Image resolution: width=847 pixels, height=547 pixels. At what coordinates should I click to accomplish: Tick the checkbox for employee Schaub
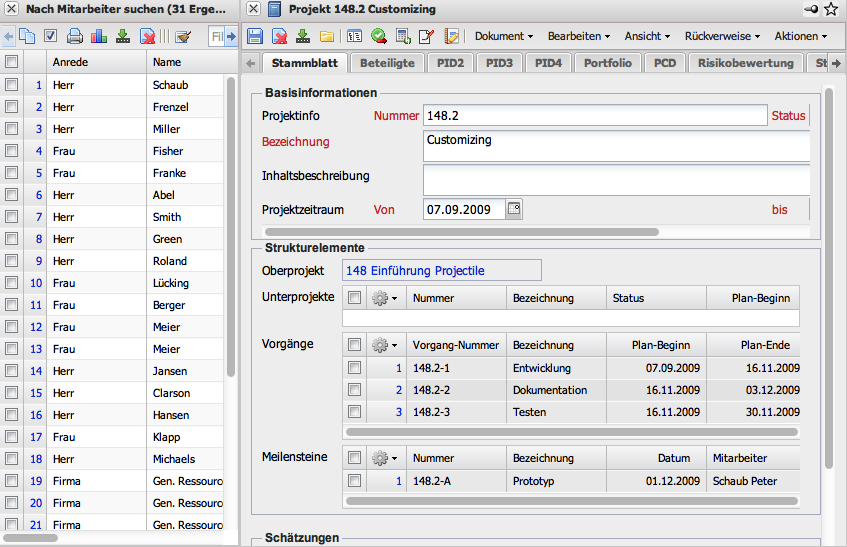(11, 85)
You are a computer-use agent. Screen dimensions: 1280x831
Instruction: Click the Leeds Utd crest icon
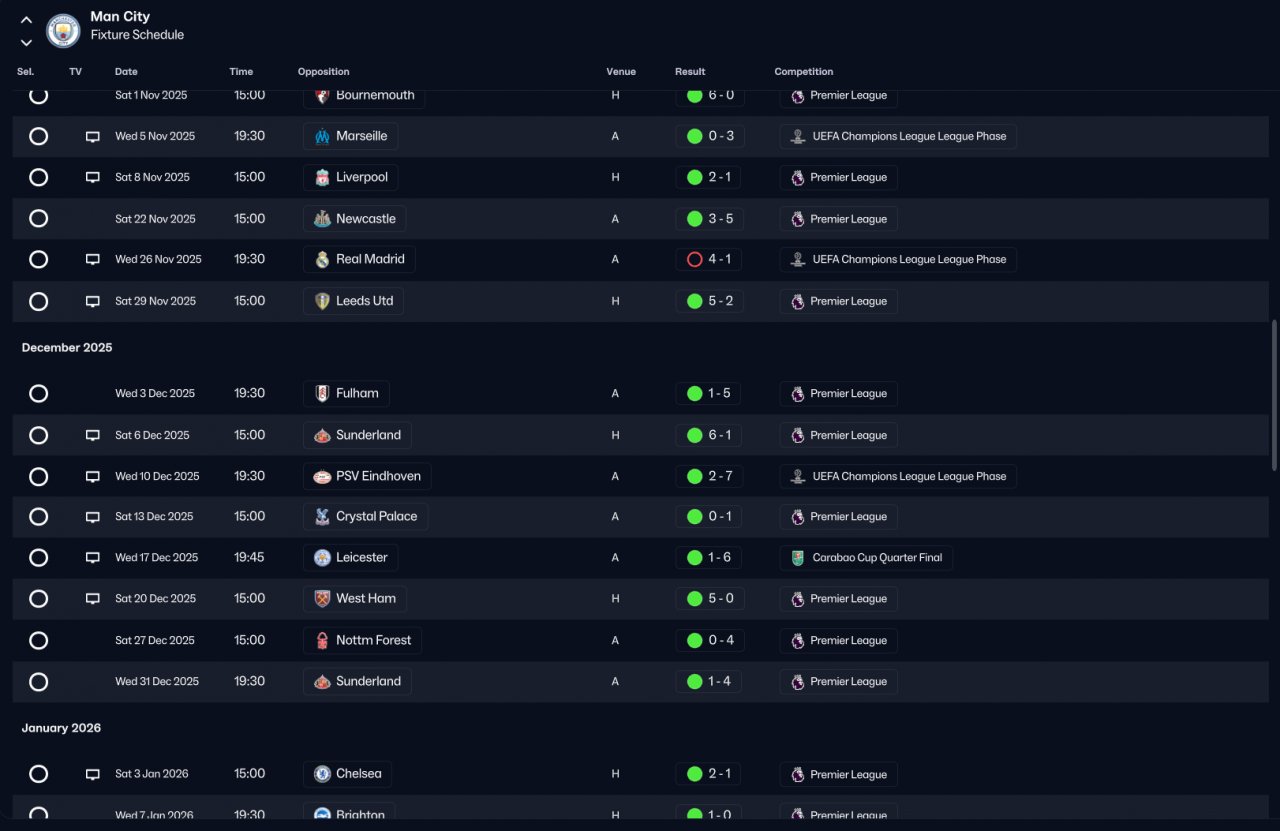tap(322, 301)
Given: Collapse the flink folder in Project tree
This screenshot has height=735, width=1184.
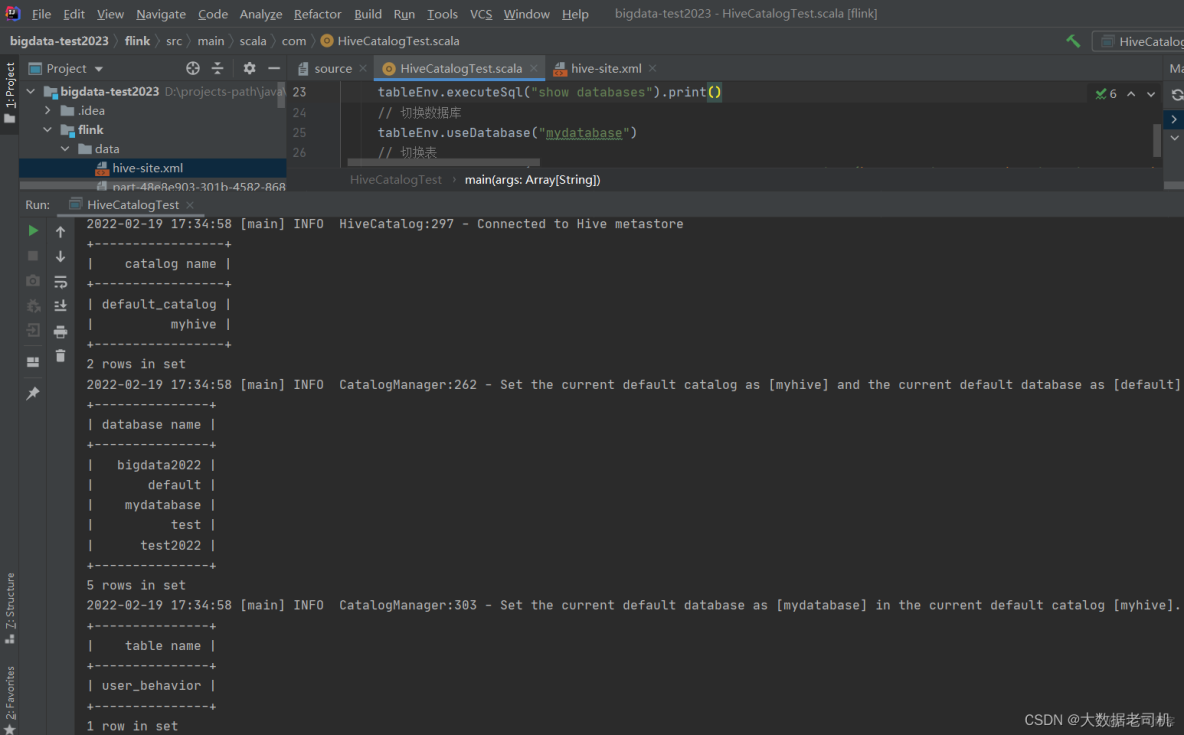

——————————

▸ **DIRECTIONS FOR THIS TASK**:
Write out every entry exactly. Pictures do not belong in the copy.

▸ **RESPONSE TO THE TASK**:
Image resolution: width=847 pixels, height=547 pixels. At what coordinates should I click to accomplish: Tick the checkbox for employee Schaub
(11, 85)
You are a computer-use agent. Screen dimensions: 1280x831
Instruction: Click the Leeds Utd crest icon
tap(322, 301)
Given: Collapse the flink folder in Project tree
This screenshot has height=735, width=1184.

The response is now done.